**DIRECTIONS FOR THIS TASK**
Can you give the records below again with every "pixels" changed to "px" and everything else unchanged? Leave the pictures out.

**PROVIDED RECORDS**
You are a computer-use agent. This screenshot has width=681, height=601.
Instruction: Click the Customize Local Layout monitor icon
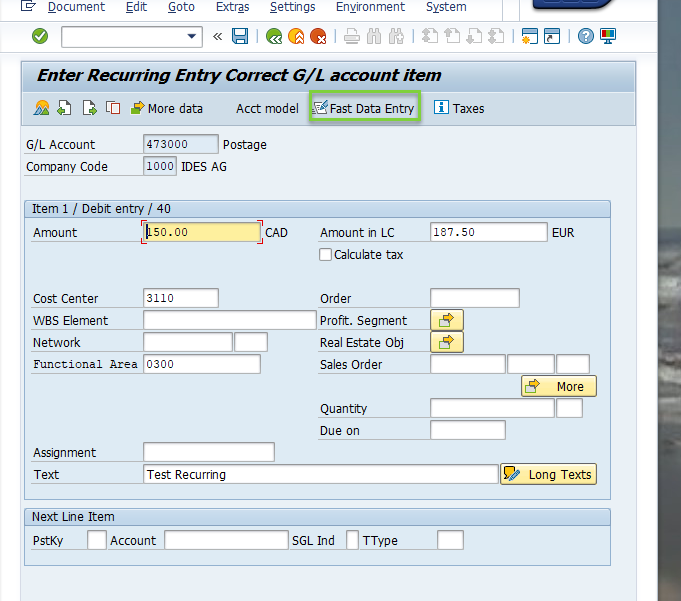pyautogui.click(x=608, y=37)
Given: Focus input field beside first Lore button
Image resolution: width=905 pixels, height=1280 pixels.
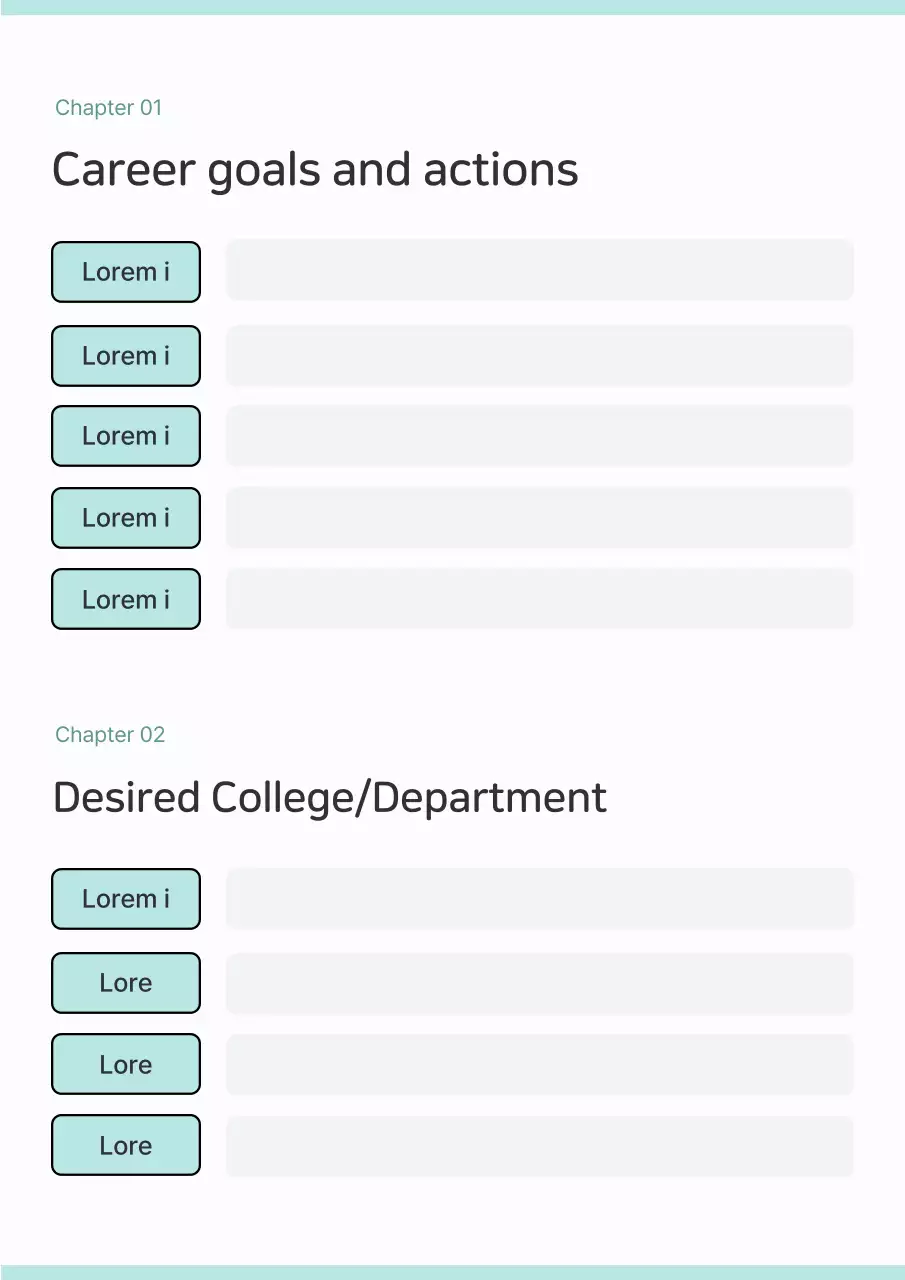Looking at the screenshot, I should tap(540, 983).
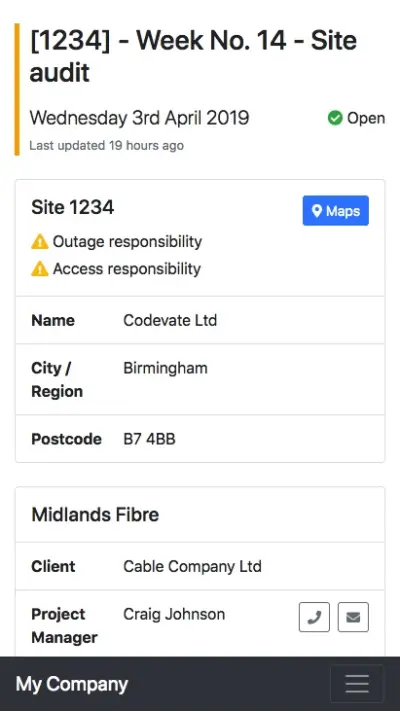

**EXERCISE SOLUTION**
You are a computer-use agent. This screenshot has width=681, height=601.
Instruction: Click the Customize Local Layout monitor icon
pyautogui.click(x=608, y=37)
Given: Focus input field beside first Lore button
Image resolution: width=905 px, height=1280 px.
Looking at the screenshot, I should tap(540, 983).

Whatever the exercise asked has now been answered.